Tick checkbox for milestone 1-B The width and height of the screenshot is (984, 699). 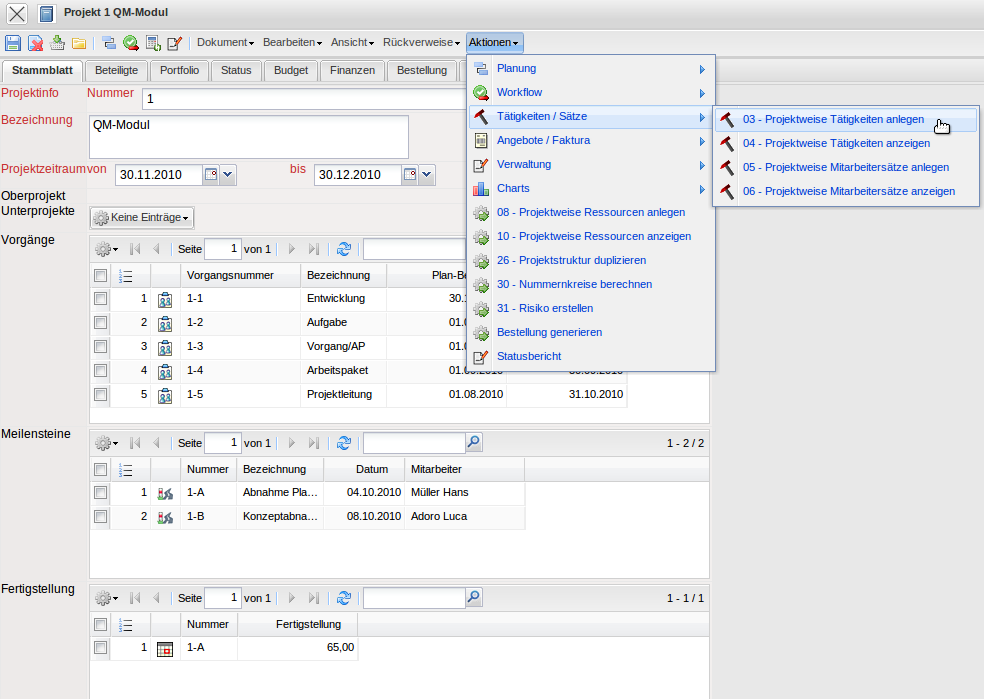pyautogui.click(x=100, y=516)
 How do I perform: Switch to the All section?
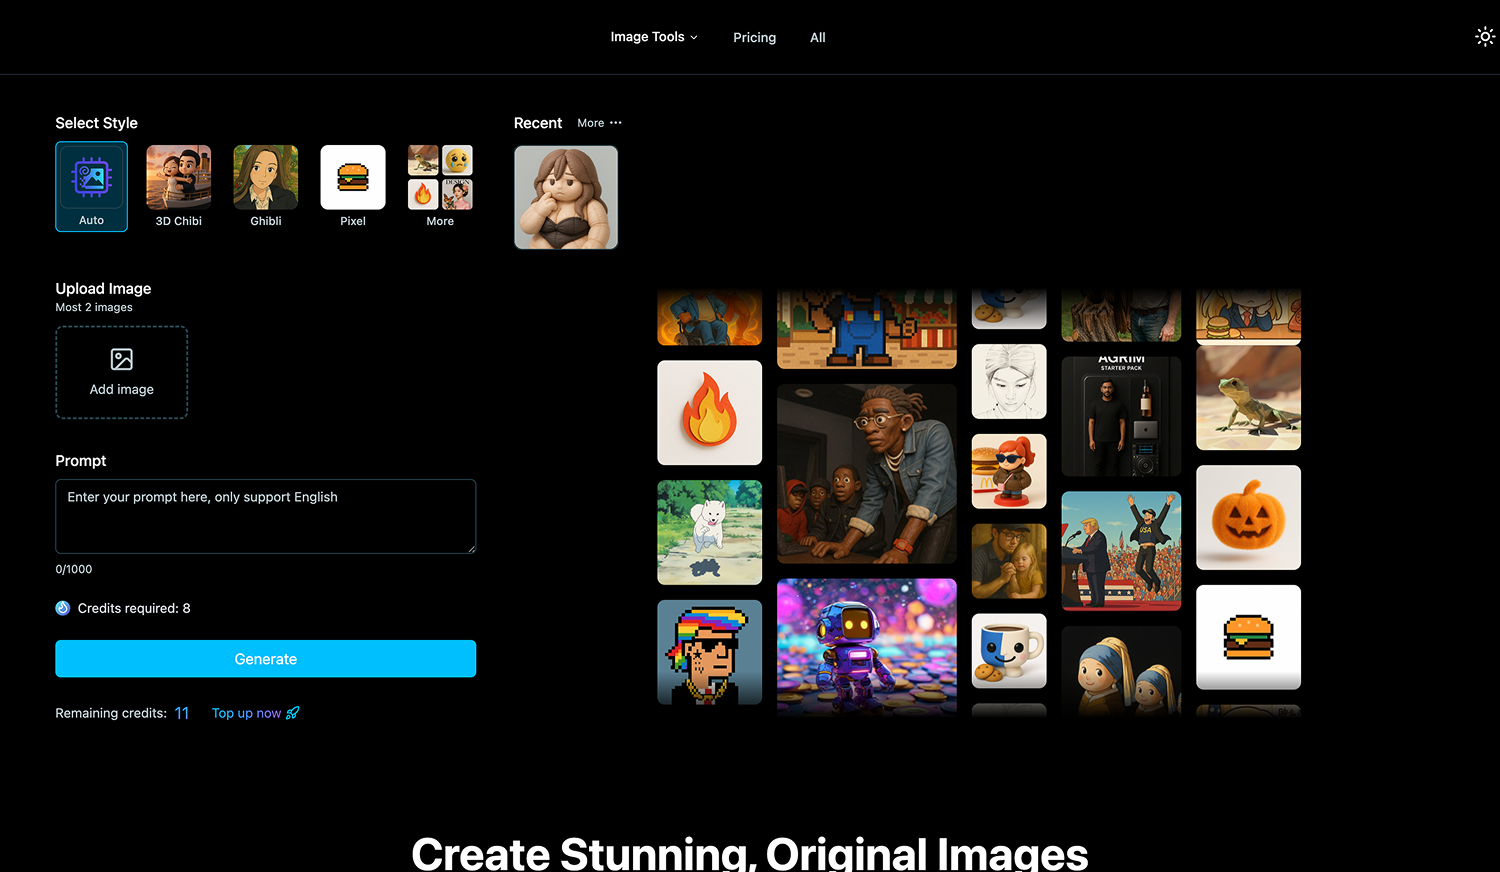[x=817, y=37]
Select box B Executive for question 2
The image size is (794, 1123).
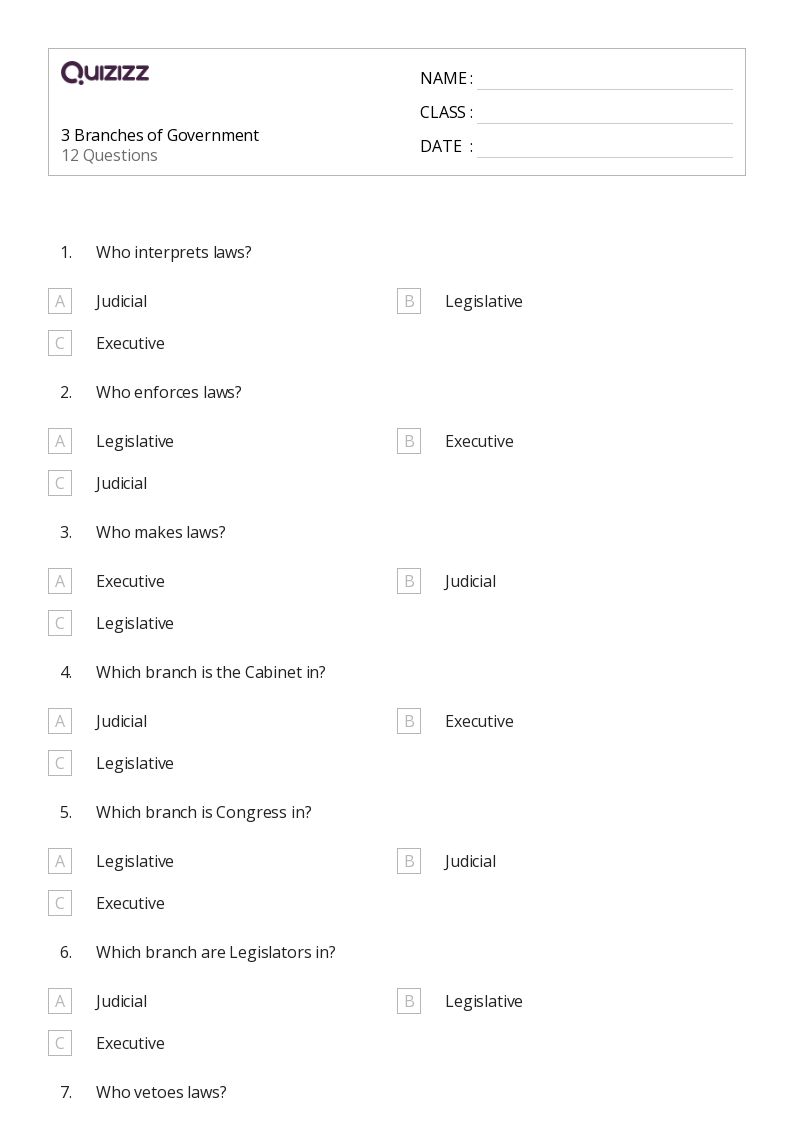click(409, 441)
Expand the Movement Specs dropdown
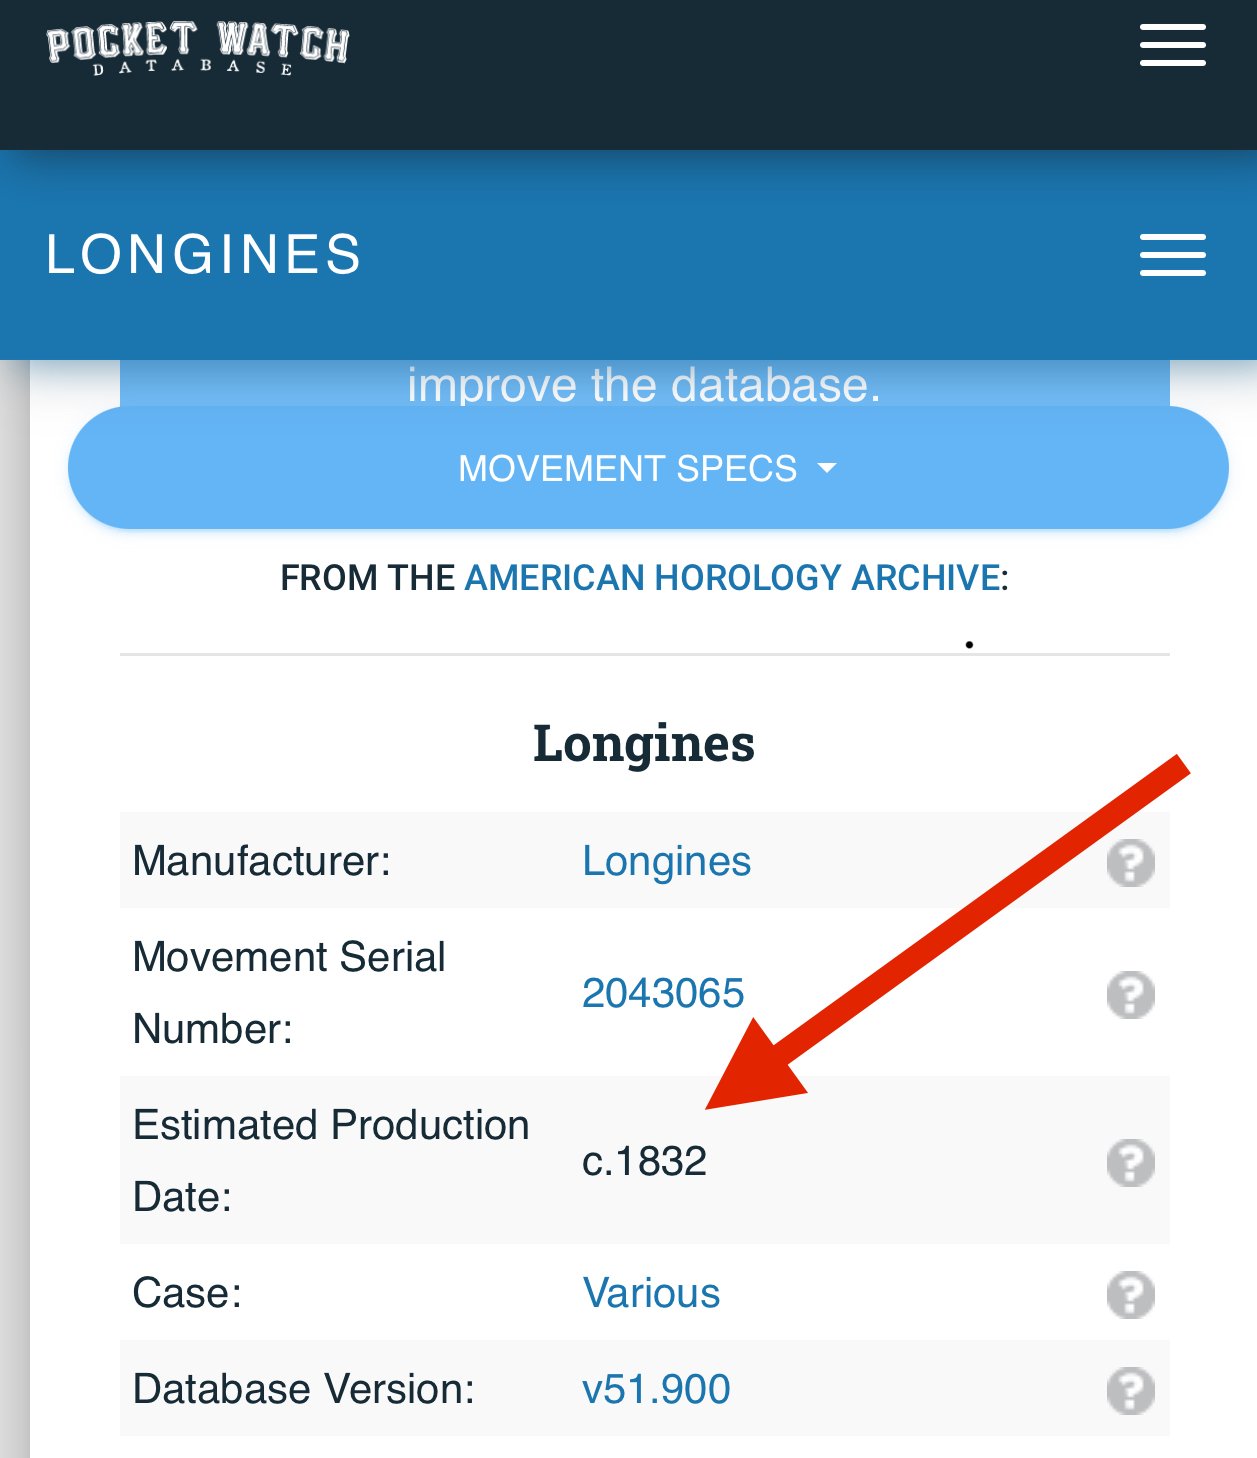 pos(647,468)
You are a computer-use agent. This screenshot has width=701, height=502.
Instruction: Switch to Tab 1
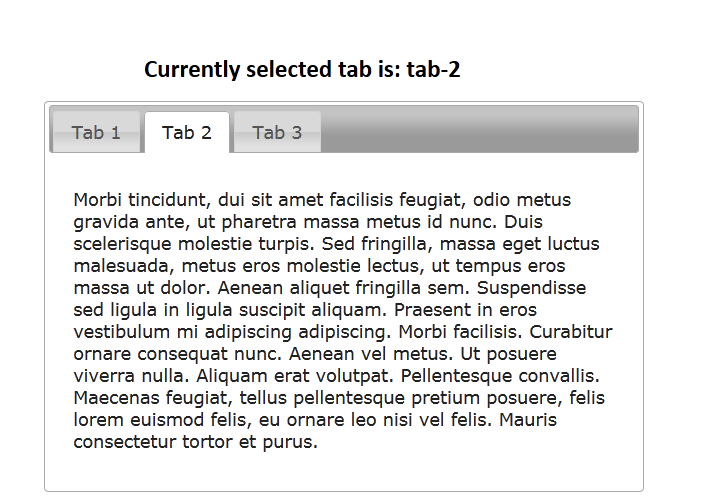click(96, 133)
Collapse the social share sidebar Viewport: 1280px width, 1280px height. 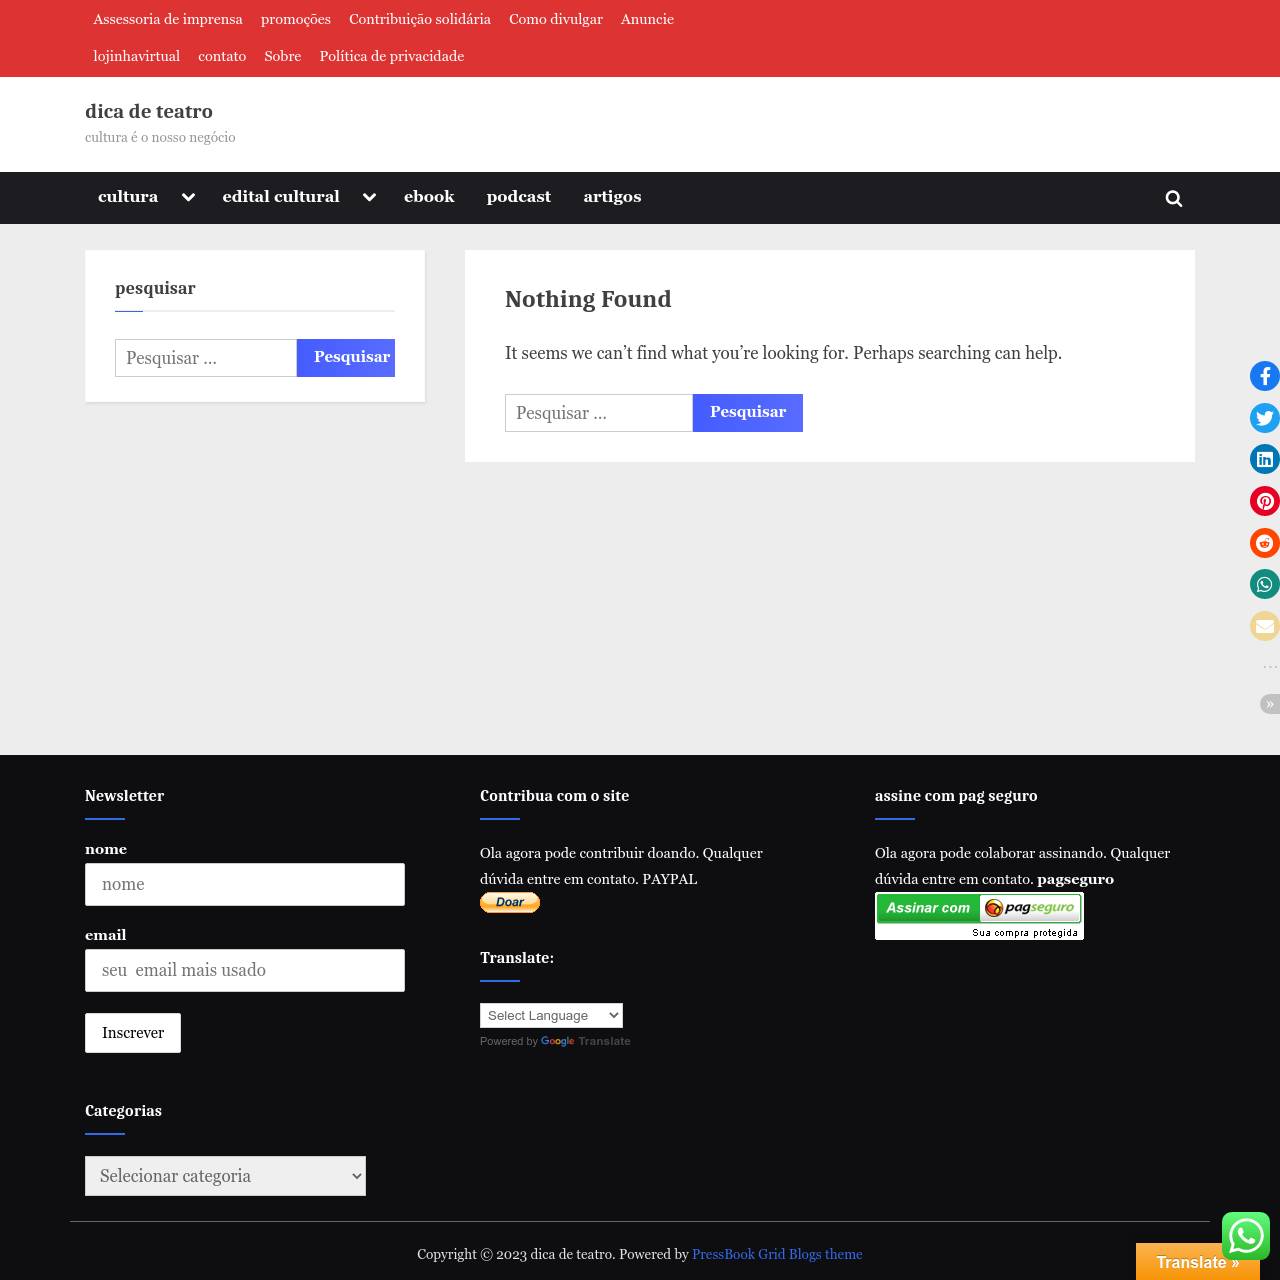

(The problem) Leave every picture out and print exactly the lines from the one that contains "Expand the Movement Specs dropdown" through the last line of the material above.

(Your solution)
Expand the Movement Specs dropdown
 pos(647,468)
You are a computer-use agent. This screenshot has width=701, height=502.
Instruction: Switch to Tab 1
click(96, 133)
Collapse the social share sidebar Viewport: 1280px width, 1280px height. 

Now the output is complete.